Required work → Output, word for word and without pictures, the lines from the one containing "You are a computer-use" through the final line of the listing below.

***** Excerpted data *****

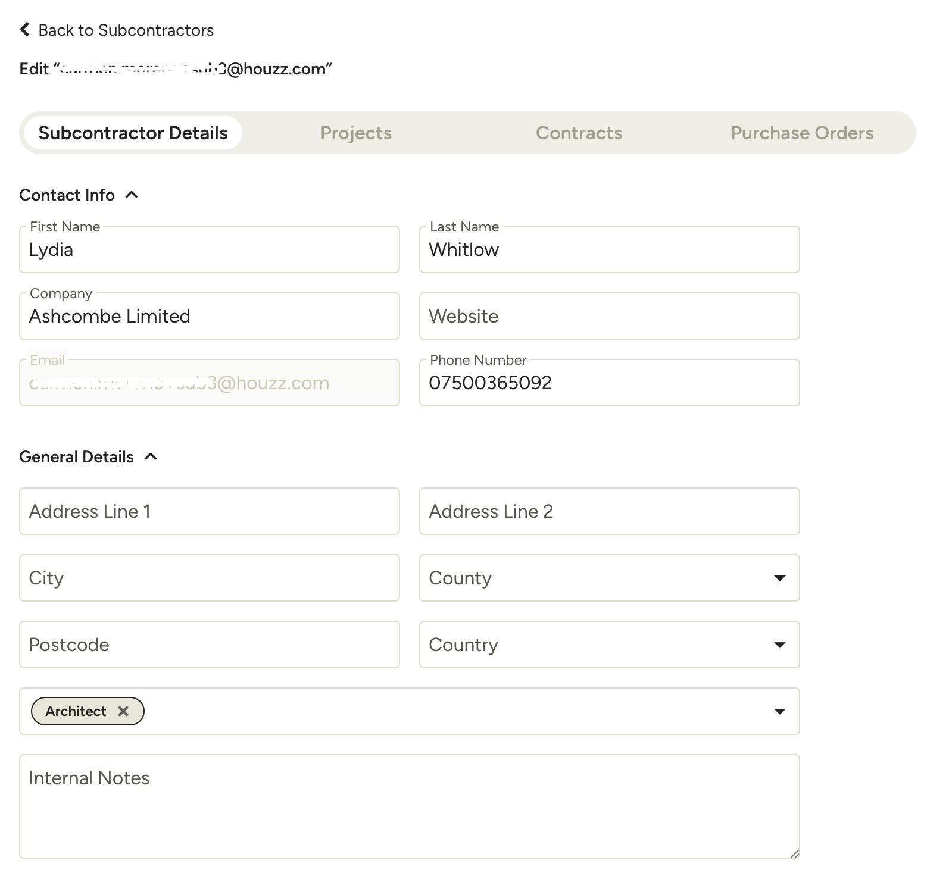Collapse the General Details section chevron

[151, 456]
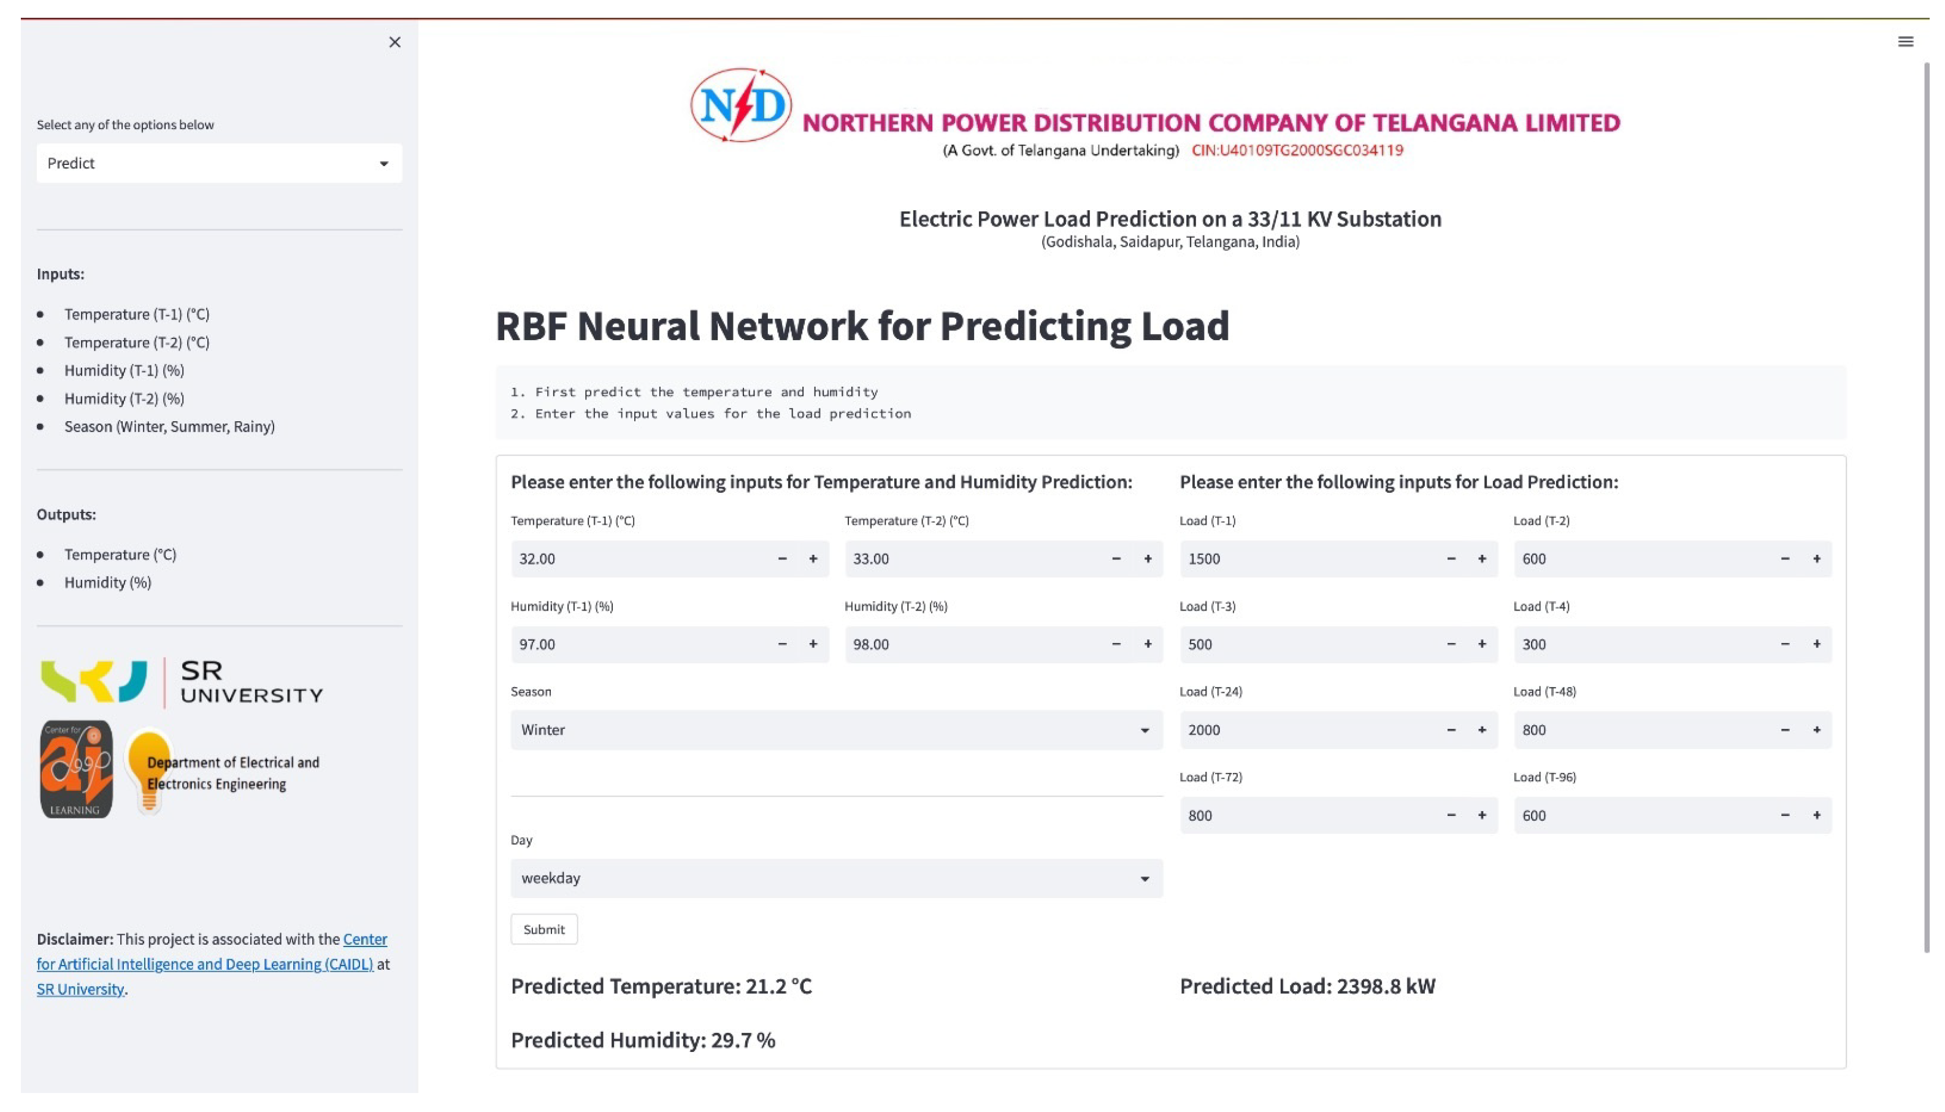
Task: Open the hamburger menu at top right
Action: click(1905, 41)
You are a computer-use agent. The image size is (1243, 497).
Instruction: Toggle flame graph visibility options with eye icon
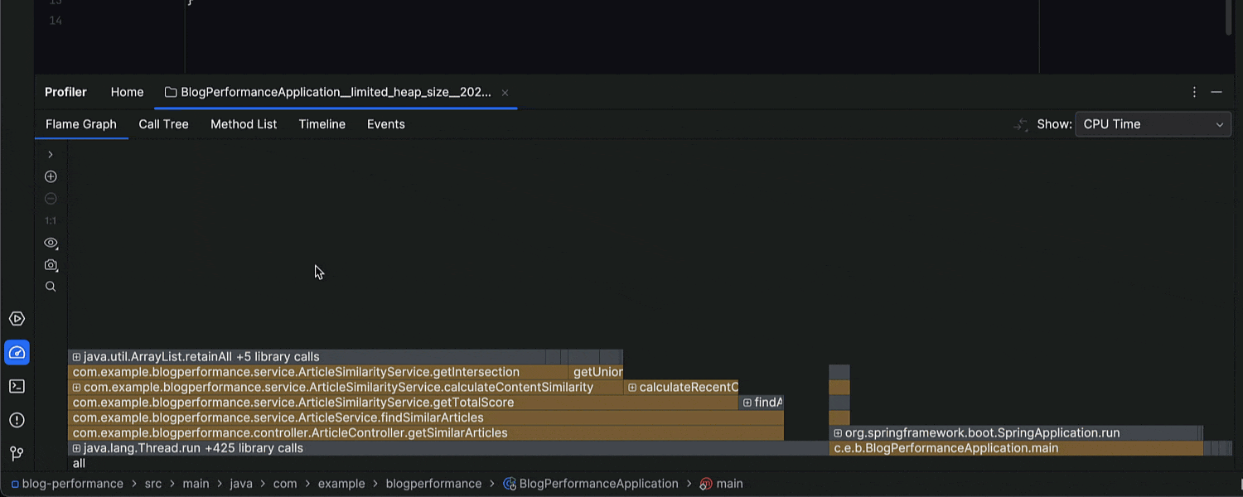point(51,243)
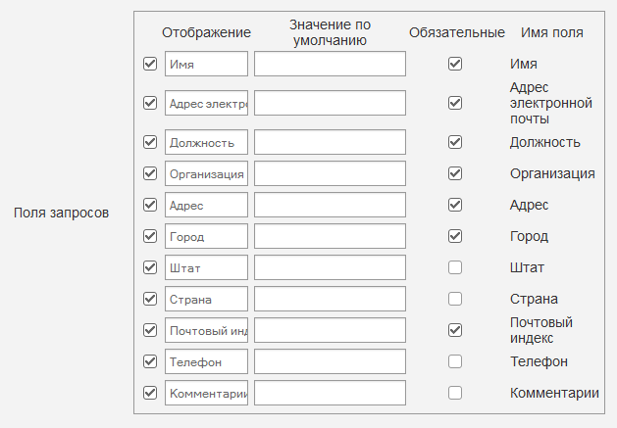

*****

Worked solution →
You are a computer-use agent. The image size is (1243, 497).
Instruction: Toggle flame graph visibility options with eye icon
point(51,243)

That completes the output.